No.2 is an avid animal lover. So much so that if you gave her choice she’d befriend an animal over a human, quite possibly 90% of the time.
One of the bunnies sadly died a few weeks ago.
Trauma wasn’t an understatement.
We’ve only had them since before Christmas. Truly, the love that wasn’t lavished on these pair simply isn’t worth talking about.
Just one morning with no real warning it died with 4 kids all around her. You try and get your kids off to school after that?!! (& I did shed a tear or two too)
No.2 has worked very hard trying to readjust the bun to a life of a temporary singleton. The whole losing a pet is hard. Good for learning but not for the emotions.
After she’d died & was put into another room, the kids asked to see her and say goodbye. Don’t shortcut this one I told myself. Doesn’t matter if they’re late for school- saying goodbye is part of the process.
With the image ingrained in my forever memory, one of them came in, gently lifted the towel over her & sat talking to her for a few minutes. You try not to have a quivering momma lip on that occasion! After they’d finished they lifted the towel back with such care and gentleness and then solemnly went on their way to brush their way.
Tears amongst the everyday.
Sadness shoved into the morning’s schedule.
Learning to let go of life and mourn in their own way. I’m learning not to despise their coping strategies. Little things are big things to them. Always.
My dismissal of their priorities can’t be a good thing even if it doesn’t fit in with the craziness of that hurried moment.
Sadness purveyed the house for a fault two and we learned to accept the new normal.

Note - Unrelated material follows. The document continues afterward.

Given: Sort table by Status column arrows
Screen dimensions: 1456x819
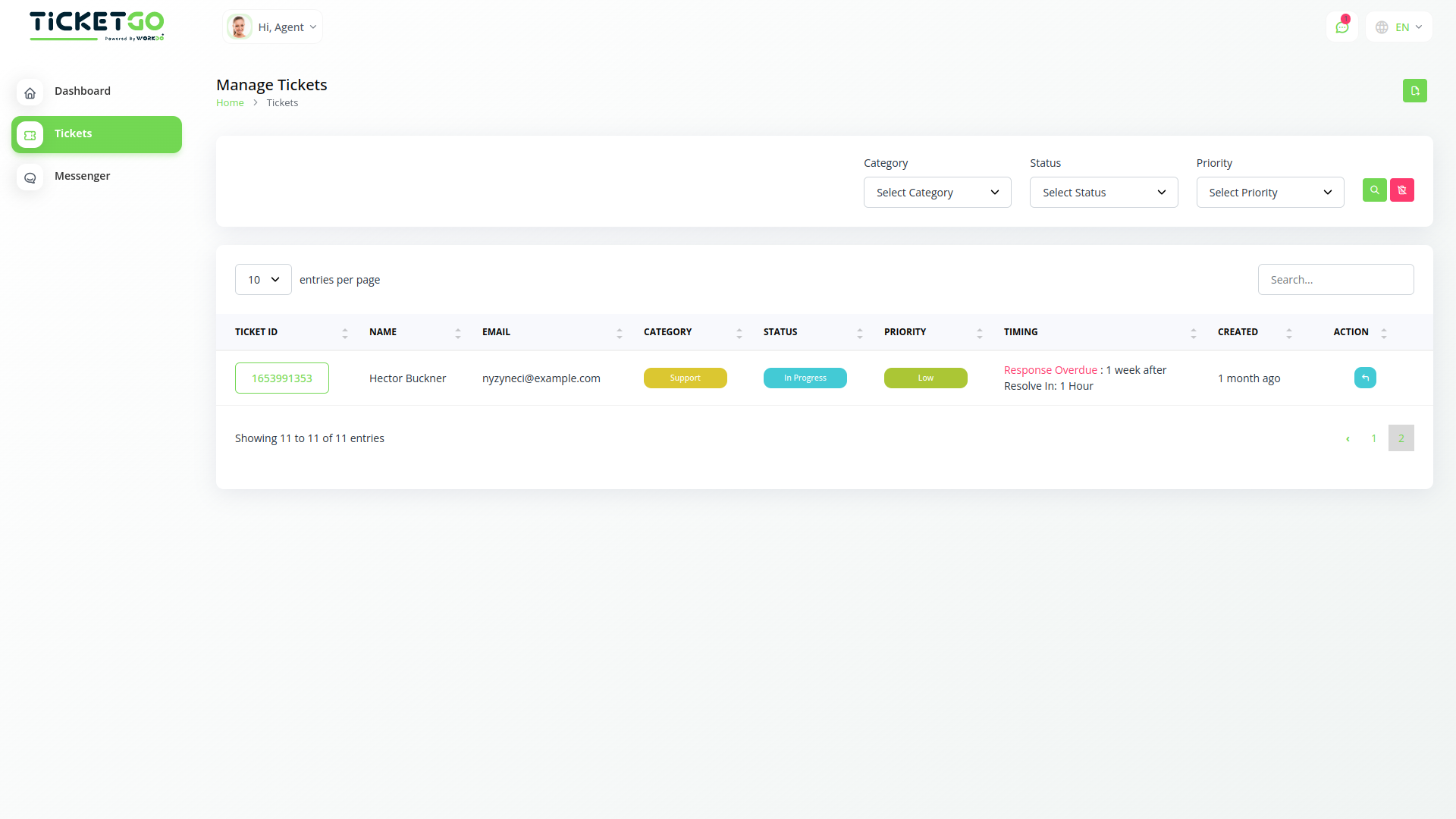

Some accepting was instantaneous- other kids took their time.
They have learnt about grief rather more than the average family & it still hits us with its shocking intrusion.
My hubby likes them but sees the ££’s disappearing down the rabbit hole. After we’d got the remaining rabbit checked out on the fateful day in question we were about £42 down due the other bunny being terribly poorly too. Anyhow- she’s miraculously come through- and is busy being entertaining, mischievous & cute in equal measure.

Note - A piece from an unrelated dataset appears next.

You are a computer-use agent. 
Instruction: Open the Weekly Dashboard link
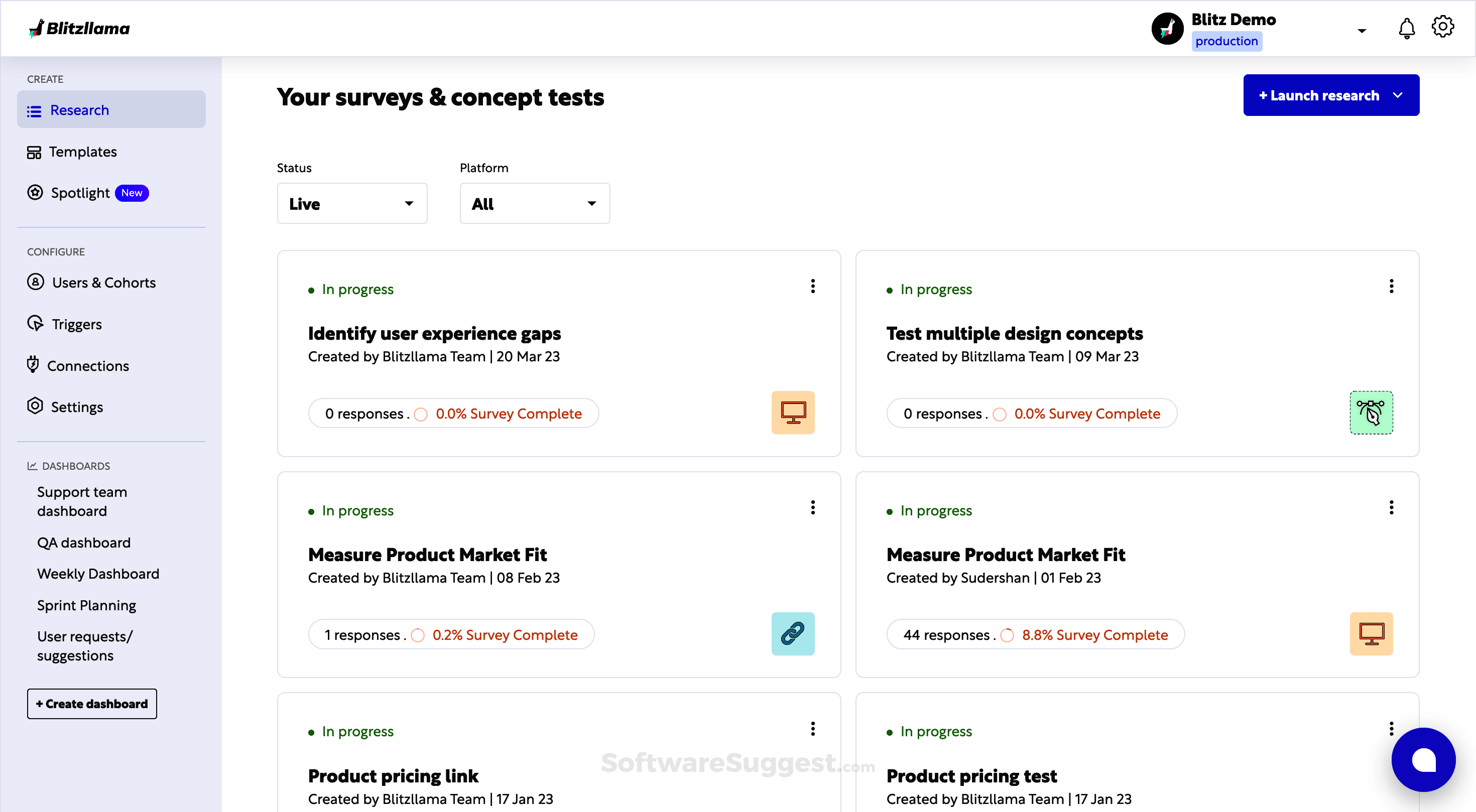[x=98, y=573]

Back to the reason I’m writing this post. She’s away. The daughter that is. On a week’s jolly with some friends from church.
So I’m left in charge.
Onerous responsibility is the word. ( or 2 if you’re being pedantic).

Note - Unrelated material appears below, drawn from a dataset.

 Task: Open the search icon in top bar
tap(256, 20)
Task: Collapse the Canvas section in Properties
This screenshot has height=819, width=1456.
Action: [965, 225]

Thing is- I feel a great pressure to keep it alive. I’ve no idea quite why.
She’s very organised and has left me a schedule for morning and evening every day. She’s an efficient type.
So instead of an alarm clock every morning I’m greeted with ‘bang, bang, slide, bang’.
It’s a house bunny.
And no, it doesn’t share my bed- it’s in the loft room which is just above ours.
The banging is her clever way of getting fed. Like the ringing alarm that doesn’t quieten until you switch it off- this family member will bang until you give her greens, a measured amount of pellets and hay.
Oh, and the mess it makes.
This momma has lots of kids. They’re messy. The washing is huge and don’t get me started on the cleaning ( or at least the thought of it). All of a sudden there’s another job.
For want of a better descriptive term- this thing has prolific dropping tendencies.
Cleaning nappies off and mostly on for the best part of 13 years doesn’t make me any more desiring to clean out this family member. But I am. 3 times a day.
Anyway. She’s only away for another few days. I’m sure the fluffy thing will be fine. But it’s all on me. It’s survival is on my watch and I don’t want the responsibility.
Is this normal? Already I’m having to plan what greens she’ll be eating tomorrow and I’ve not even thought about the family tea today.
Come back, daughter no.2. The responsibility is killing me!
See you when I’ve cleaned out poop- which will be all of a couple of hours from now!!